Деревянные, в старом стиле выполненные стулья, высокими, резными спинками и обитыми кожей, подлокотниками…Фагот, подававший бокалы, застыл рядом с каменным лицом – не поймёшь – помер, или и не жил…
  Огромный, высокосводный зал, с гордо дефелирующими по нему догами и тишина…Мёртвая, нарушаемая лишь ЕГО голосом, тишина. Тишина свода пустоты и могущества…
   Они не разговаривали. Говорил Воланд. И каждое слово звучало в мозгу ушедшего от жизни Николса неопровержимым правилом бытия.
-Ох, как много ошибок, как непростительно много ошибок допускает человек на пути к свей жизненной цели. Каждый человек идёт к своей цели, независимо – осозаёт он это или нет, и каждый своим пуиём, своими методами. Один – переступая через любовь, разрушая семью, уют и спокойствие в душах других. Другой – ступая по трупам, по колено в крови, третий – наступая на головы коллег, друзей и близких. Четвёртый – через совесть, честь, искреннюю дружбу. Наконец – пятые, идут честной справедливой дорогой, проходя свой тернистый путь через мучения души, наступая на собственное самолюбие. Но всё – во благо себе.
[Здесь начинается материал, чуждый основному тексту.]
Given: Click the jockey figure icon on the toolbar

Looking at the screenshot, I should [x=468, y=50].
Лишь очень не многие отдают свою душу, жизнь и дела на благо других, общества, науки.Для других – теперешних, или будущих когда-нибудь, где-нибудь…но поймут ли их? Оценят по достоинству? Признают ли их жертвенность? Или посмеются над наивными предками?
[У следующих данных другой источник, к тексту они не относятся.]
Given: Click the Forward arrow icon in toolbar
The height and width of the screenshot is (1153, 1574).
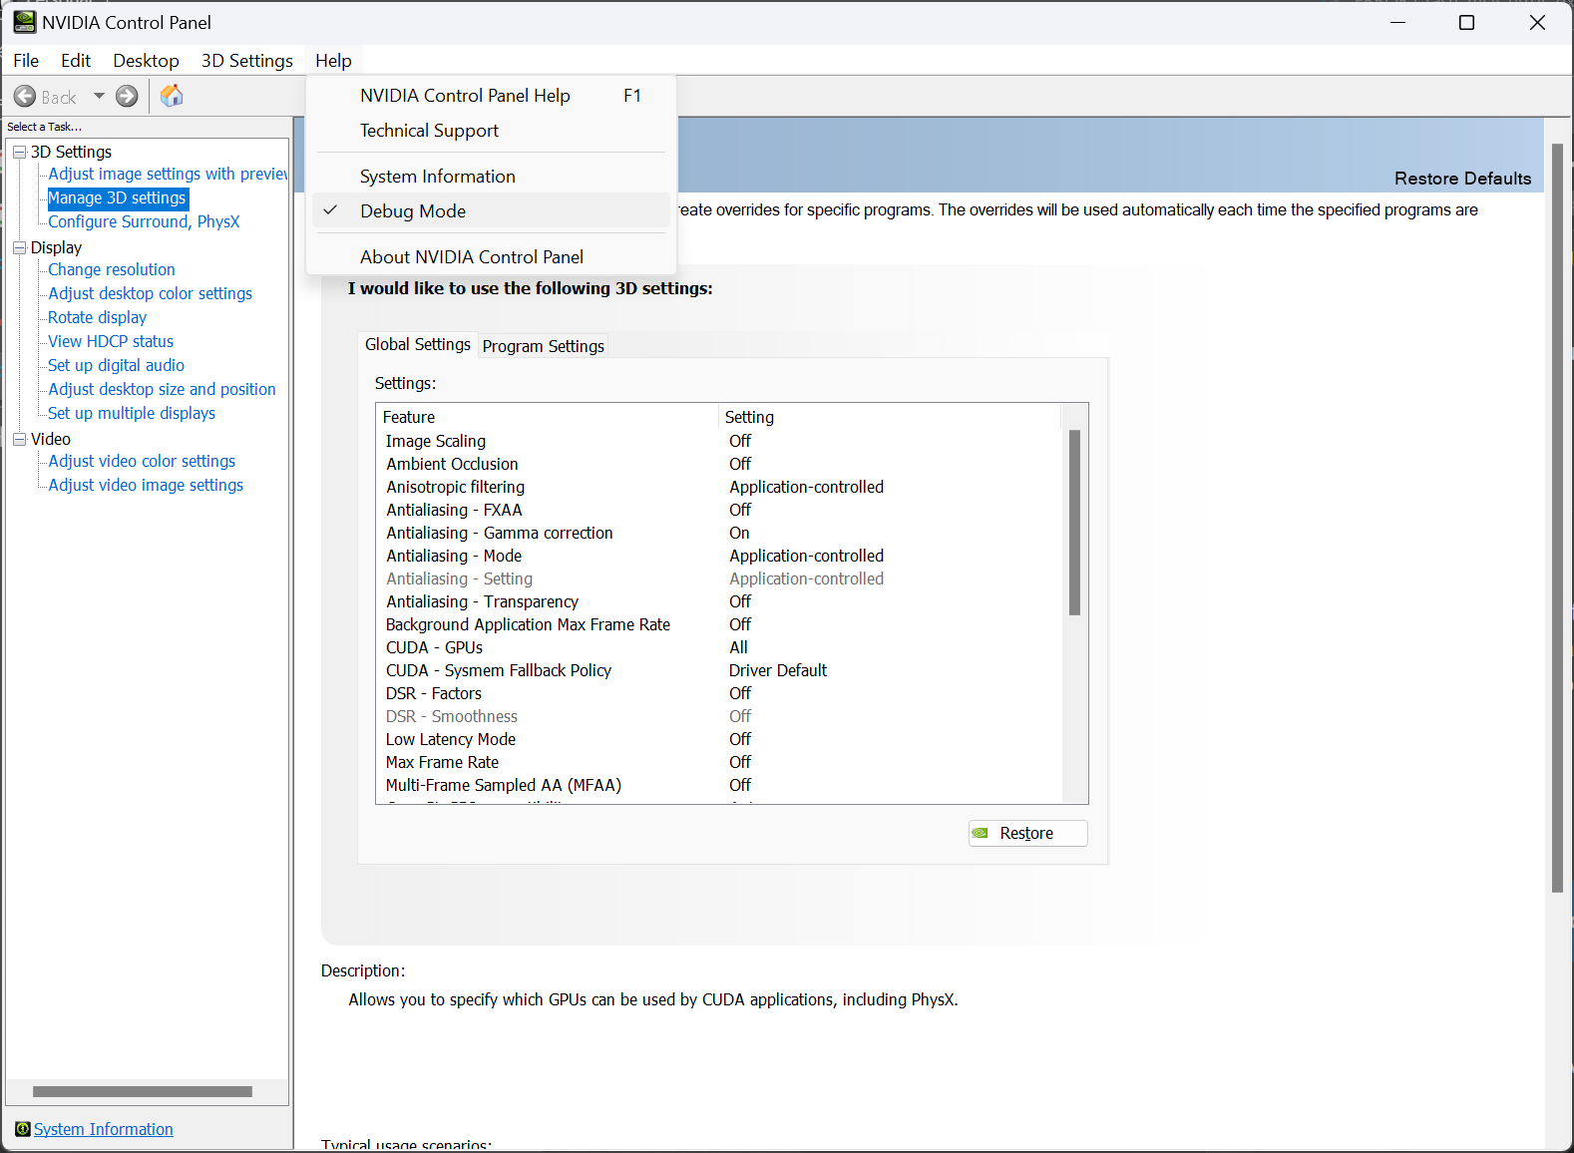Looking at the screenshot, I should (x=127, y=97).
   И у всех на пути к достижению бывают ошибки, в любой отрезок жизни. Душа, формирующаяся в молодости, опирается на воспитании. А оно никогда и нигде не бывает идеальным.
-Азазелло. – из пространства, из ничего, перед Ним возник Азазелло – демон-убийца, демон с вечно пустыми, глубокими, как космическая бездна глазами, с каменными чертами лица, с гордым, привыкшим повелевать в своих весях, обликом. – Верни его…
   Азазелло взметнулся над залом чёрной тенью…и всё исчезло…
  …Николс стоял около своей «хёндай», один на пустой дороге, и одиночество щемило его натренированное сердце. В руках у него была шифровка из Центра:
                «Возвращение.»
 Далее – число, способ, и, ниже подписи – «Центр», стояло: «Это вы получите завтра. Воланд.». Он предоставил Николсу целый день на прощание.
 
  Он спал тяжёлым сном без снов. Москва шумела у него под головой, вместо подушки. Он был дома…Ночь неслышно вошла в его комнату и тихонько, чтобы не разбудить, на цыпочках подойдя, осторожно присела на краешек постели.
-Ах, папа-папа,… - вздохнула она, - если бы ты был сейчас со мной и не спал, я рассказала бы тебе, что вот только что, закончила читать «Мастер и Маргарита» Булгакова….Я поделилась бы с тобой многим, так многим, накопившимся за долгие годы твоего отсутствия. Ты знаешь, папа, я верю в него, в Воланда…
-Верь! – вдруг разался тихий голос Николса, - Он существует, и творит то, что требует его предназначение. – абсолютно не сонным голосом, продолжал он не оборачиваясь от стены, и не пошевелившись.
   Долгая пауза превратилась в вечность.
-Нет, - долго прислушиваясь, она убедилась, что дыхание у отца ровное, - ты спишь, - как бы обращаясь уже к себе самой, сказала Ночь, - спишь и видишь сны…
  ОНА встала и прокравшись в коридор, тихонько затворила за собой дверь.